Problem: Beginning with the line that includes "Task: Click the Pretraživanje" and ending with the last line, print the records exactly, leaving every picture out.

^^^^^^^^^^^^^^^^

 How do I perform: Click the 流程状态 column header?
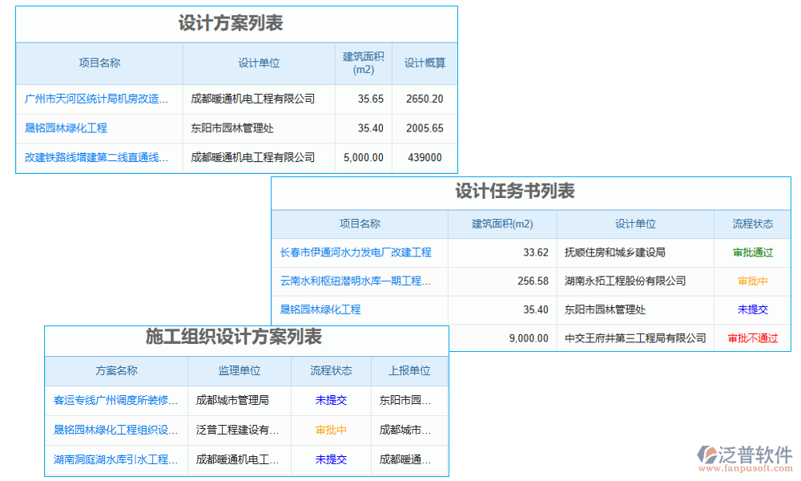[753, 224]
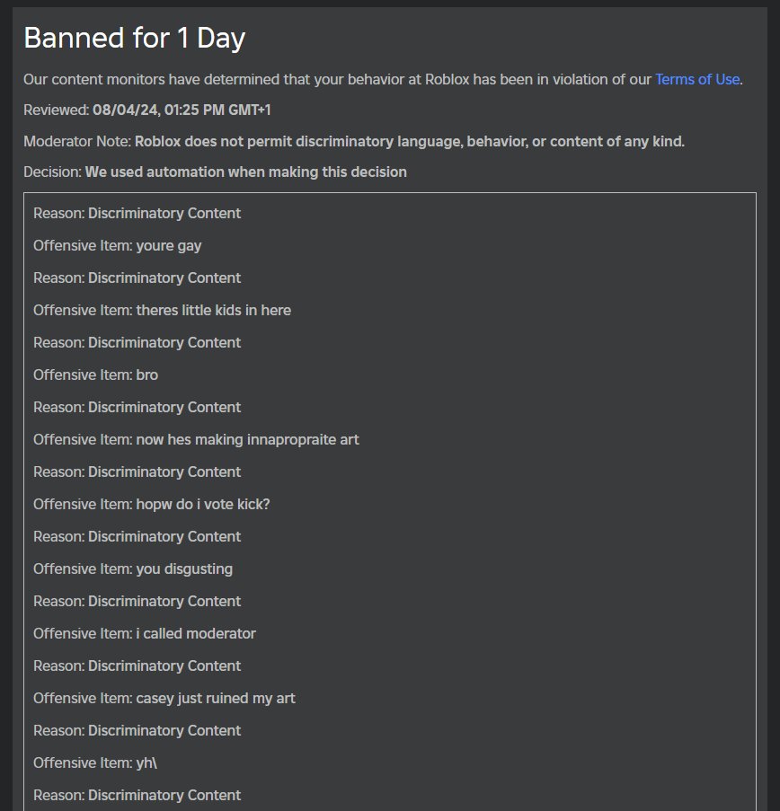Image resolution: width=780 pixels, height=811 pixels.
Task: Click the last visible Reason line
Action: pos(137,795)
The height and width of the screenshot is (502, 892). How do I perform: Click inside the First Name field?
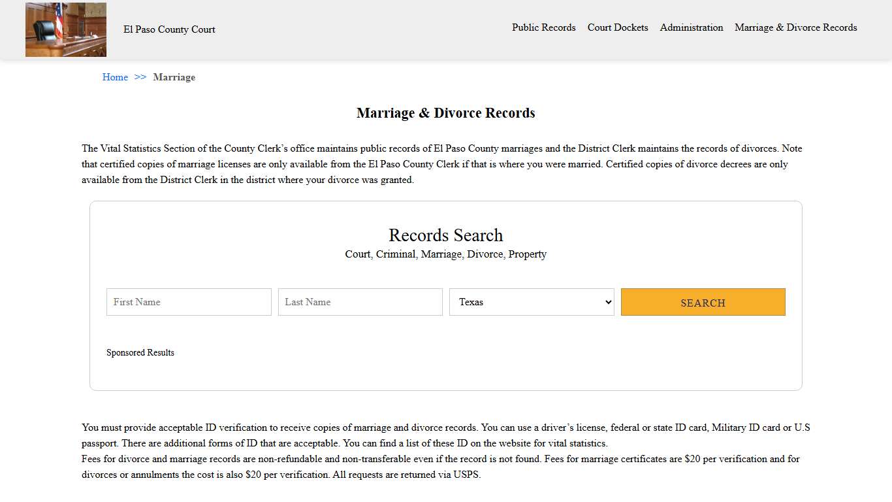[188, 302]
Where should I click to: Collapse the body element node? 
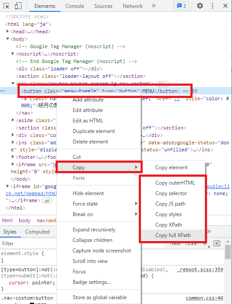coord(7,39)
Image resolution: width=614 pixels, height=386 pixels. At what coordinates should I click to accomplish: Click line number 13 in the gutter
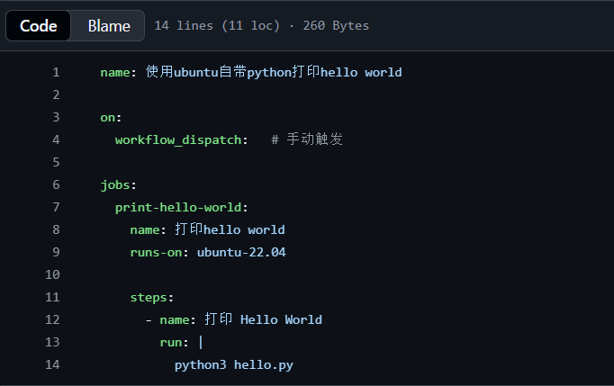click(52, 342)
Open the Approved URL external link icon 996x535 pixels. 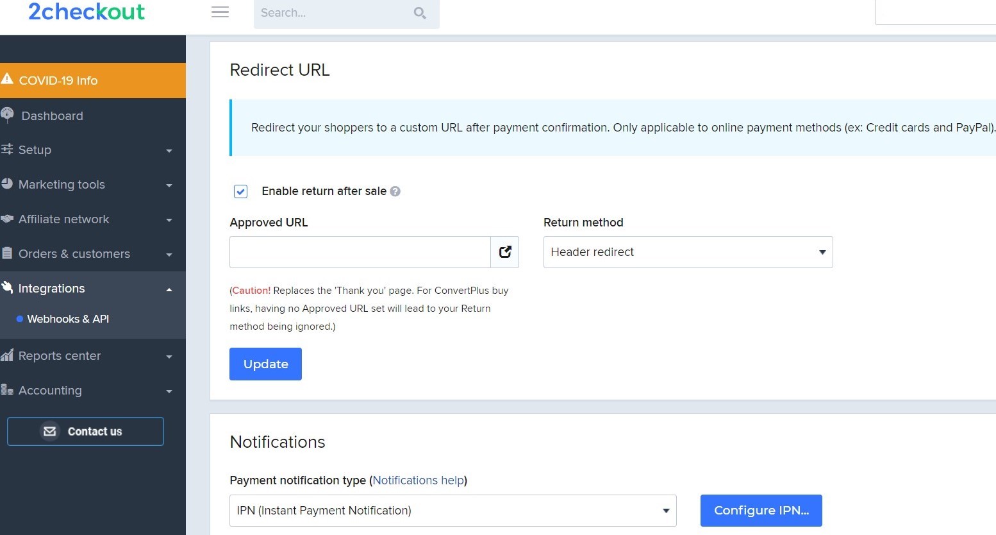[505, 252]
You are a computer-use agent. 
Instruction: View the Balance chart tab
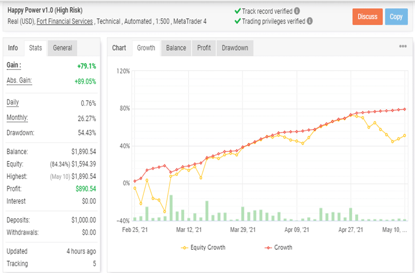coord(175,48)
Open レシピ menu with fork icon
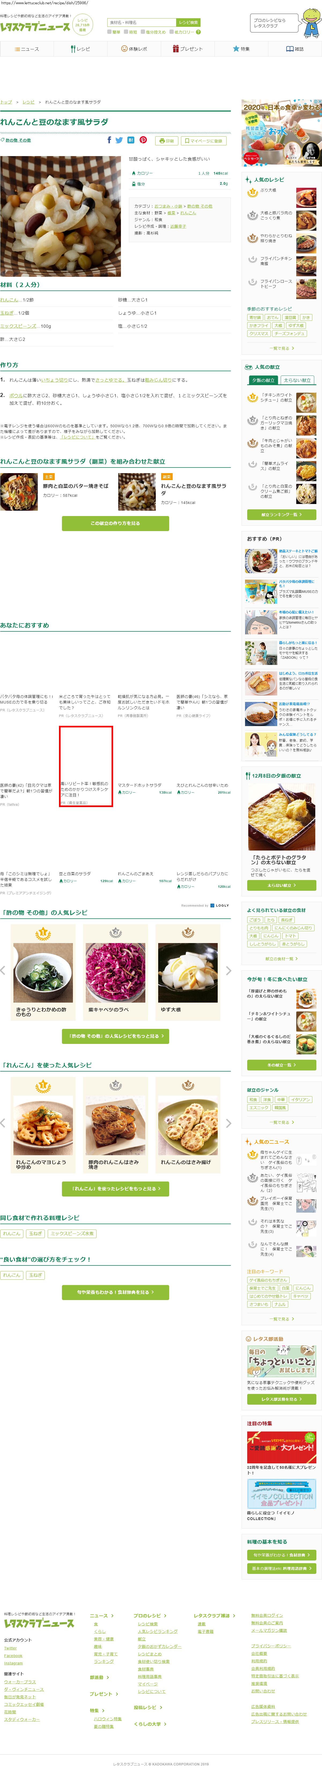Image resolution: width=322 pixels, height=1774 pixels. [x=81, y=49]
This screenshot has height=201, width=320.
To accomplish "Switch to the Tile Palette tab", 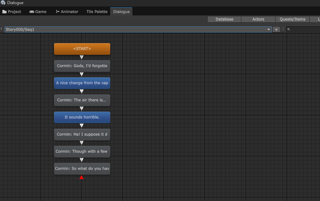I will coord(97,11).
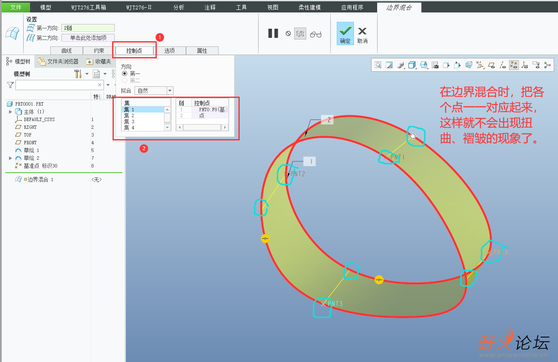Open the 分析 ribbon tab
558x362 pixels.
179,7
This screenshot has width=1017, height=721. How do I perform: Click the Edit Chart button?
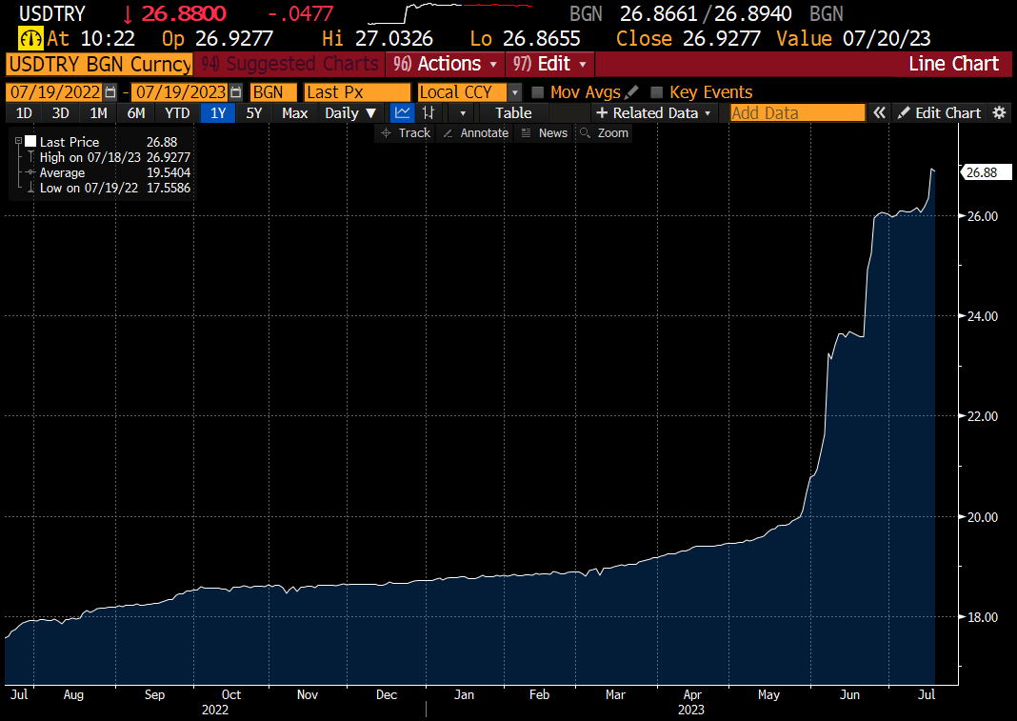point(939,112)
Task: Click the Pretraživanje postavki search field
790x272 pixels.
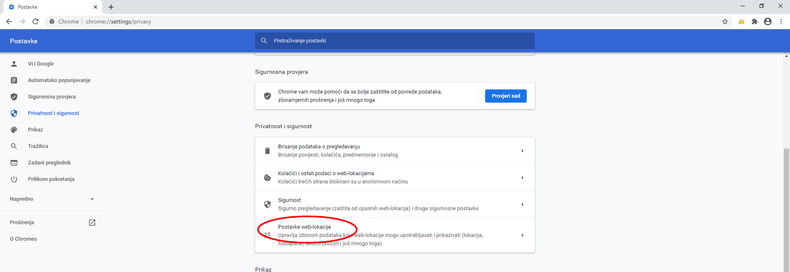Action: tap(395, 41)
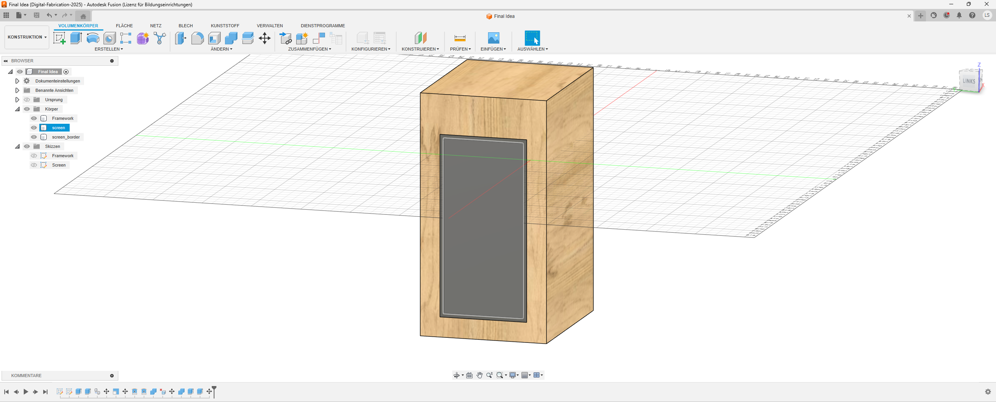Image resolution: width=996 pixels, height=402 pixels.
Task: Switch to the FLÄCHE tab
Action: coord(124,26)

^^^^^^^^^^^^^^^^

Answer box:
Task: Click the Pretraživanje postavki search field
790x272 pixels.
Action: tap(395, 41)
Image resolution: width=996 pixels, height=402 pixels.
Task: Switch to the FLÄCHE tab
Action: coord(124,26)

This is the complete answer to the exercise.